**DIRECTIVE:** Copy the lines from the one containing "Task: Select the Google" through the one containing "Action: [184, 326]", including both of those lines, exactly as they appear.

--- START ---

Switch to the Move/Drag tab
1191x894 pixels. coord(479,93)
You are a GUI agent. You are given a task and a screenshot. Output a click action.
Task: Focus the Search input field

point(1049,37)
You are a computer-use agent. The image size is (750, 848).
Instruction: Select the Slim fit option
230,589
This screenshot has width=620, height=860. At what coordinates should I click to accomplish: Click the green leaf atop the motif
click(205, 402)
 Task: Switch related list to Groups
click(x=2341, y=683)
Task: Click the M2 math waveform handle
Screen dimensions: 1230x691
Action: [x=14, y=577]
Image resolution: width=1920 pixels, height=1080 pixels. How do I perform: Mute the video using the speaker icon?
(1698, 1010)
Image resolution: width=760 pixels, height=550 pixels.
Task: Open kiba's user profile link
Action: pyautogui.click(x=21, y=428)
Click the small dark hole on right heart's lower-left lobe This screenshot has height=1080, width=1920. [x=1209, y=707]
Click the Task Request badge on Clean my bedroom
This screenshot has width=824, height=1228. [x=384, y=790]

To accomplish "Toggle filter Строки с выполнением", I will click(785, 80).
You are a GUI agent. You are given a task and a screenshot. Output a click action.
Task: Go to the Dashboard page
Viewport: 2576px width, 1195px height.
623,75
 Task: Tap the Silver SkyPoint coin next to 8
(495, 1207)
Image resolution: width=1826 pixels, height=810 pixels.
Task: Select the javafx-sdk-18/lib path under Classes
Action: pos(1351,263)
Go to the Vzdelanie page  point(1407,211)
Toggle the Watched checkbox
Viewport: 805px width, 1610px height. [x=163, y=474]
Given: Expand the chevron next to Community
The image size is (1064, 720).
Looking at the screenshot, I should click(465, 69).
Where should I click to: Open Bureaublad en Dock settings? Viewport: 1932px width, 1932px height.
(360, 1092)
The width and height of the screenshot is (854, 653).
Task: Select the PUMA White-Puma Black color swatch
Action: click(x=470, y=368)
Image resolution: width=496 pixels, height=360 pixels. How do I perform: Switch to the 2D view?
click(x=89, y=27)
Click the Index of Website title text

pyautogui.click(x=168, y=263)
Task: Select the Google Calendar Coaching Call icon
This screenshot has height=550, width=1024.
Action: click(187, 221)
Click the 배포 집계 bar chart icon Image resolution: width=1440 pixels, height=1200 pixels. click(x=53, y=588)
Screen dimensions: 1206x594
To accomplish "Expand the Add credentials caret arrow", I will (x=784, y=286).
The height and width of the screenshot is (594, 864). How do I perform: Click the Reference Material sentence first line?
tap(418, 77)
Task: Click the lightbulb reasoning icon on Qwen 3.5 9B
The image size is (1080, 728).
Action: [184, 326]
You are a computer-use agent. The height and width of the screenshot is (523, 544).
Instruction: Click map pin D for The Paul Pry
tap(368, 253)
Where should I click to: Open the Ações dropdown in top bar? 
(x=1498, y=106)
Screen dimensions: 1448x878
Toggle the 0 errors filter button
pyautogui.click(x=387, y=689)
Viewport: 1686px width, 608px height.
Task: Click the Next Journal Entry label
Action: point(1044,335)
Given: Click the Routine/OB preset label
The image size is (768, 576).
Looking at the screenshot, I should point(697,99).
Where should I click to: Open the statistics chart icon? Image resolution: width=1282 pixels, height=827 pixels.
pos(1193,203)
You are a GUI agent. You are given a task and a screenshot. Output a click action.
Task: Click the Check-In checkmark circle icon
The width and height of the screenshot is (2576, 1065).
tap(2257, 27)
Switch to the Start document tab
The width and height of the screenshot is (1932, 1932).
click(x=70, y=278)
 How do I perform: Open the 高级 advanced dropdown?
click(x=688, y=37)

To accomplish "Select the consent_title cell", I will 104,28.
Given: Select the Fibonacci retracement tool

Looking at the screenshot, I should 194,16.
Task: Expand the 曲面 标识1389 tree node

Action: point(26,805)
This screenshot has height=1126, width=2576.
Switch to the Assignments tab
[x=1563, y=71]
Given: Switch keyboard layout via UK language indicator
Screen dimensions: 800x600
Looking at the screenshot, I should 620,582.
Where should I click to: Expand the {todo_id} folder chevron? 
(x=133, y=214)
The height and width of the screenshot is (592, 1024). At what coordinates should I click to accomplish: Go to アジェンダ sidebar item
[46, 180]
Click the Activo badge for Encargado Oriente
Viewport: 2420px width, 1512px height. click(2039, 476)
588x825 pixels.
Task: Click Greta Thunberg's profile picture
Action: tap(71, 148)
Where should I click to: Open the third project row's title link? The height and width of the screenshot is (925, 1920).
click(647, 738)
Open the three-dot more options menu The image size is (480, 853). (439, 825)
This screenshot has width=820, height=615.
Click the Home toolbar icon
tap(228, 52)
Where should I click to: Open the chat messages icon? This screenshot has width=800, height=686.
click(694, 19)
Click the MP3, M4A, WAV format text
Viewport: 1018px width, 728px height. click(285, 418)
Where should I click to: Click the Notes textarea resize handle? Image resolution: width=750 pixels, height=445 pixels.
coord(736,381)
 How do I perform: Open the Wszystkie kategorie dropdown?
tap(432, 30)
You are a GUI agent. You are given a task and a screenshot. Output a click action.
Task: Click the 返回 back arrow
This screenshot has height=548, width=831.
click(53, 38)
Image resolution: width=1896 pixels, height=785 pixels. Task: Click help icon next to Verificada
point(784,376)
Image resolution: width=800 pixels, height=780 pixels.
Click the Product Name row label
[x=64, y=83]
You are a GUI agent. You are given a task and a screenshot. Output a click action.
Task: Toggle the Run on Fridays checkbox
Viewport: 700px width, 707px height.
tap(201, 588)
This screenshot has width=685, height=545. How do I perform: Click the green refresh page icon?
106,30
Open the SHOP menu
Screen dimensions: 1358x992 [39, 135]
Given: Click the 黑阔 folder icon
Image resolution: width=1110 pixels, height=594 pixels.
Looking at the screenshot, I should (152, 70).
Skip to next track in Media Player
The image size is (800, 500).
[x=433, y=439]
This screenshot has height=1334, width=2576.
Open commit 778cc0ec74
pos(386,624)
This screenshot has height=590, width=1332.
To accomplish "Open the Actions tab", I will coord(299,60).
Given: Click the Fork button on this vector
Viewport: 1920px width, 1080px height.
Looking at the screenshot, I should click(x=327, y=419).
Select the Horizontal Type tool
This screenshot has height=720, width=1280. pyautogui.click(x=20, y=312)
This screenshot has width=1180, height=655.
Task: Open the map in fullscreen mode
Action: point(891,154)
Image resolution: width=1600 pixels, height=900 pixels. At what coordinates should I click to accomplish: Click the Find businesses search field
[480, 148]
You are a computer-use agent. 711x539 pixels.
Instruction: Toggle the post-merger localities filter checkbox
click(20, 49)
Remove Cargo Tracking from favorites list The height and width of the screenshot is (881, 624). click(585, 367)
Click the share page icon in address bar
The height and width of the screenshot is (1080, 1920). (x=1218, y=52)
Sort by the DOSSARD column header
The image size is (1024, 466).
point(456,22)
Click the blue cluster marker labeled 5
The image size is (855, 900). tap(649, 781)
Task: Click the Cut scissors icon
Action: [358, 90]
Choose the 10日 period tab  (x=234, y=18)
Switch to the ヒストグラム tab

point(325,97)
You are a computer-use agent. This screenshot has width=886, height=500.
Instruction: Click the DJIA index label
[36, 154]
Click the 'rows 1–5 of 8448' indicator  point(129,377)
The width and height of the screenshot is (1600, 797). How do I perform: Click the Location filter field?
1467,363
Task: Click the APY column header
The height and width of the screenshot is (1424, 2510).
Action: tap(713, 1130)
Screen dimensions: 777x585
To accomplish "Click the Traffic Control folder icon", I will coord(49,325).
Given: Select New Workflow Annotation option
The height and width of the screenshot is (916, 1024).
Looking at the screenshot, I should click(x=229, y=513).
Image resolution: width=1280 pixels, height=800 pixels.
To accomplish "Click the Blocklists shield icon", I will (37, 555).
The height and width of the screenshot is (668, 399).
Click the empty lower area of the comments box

--- END ---

**TASK ANSWER:**
Task: Select the Google Calendar Coaching Call icon
This screenshot has height=550, width=1024.
Action: click(187, 221)
Click the 배포 집계 bar chart icon Image resolution: width=1440 pixels, height=1200 pixels. click(x=53, y=588)
Screen dimensions: 1206x594
To accomplish "Expand the Add credentials caret arrow", I will (x=784, y=286).
The height and width of the screenshot is (594, 864). How do I perform: Click the Reference Material sentence first line?
tap(418, 77)
Task: Click the lightbulb reasoning icon on Qwen 3.5 9B
The image size is (1080, 728).
Action: [184, 326]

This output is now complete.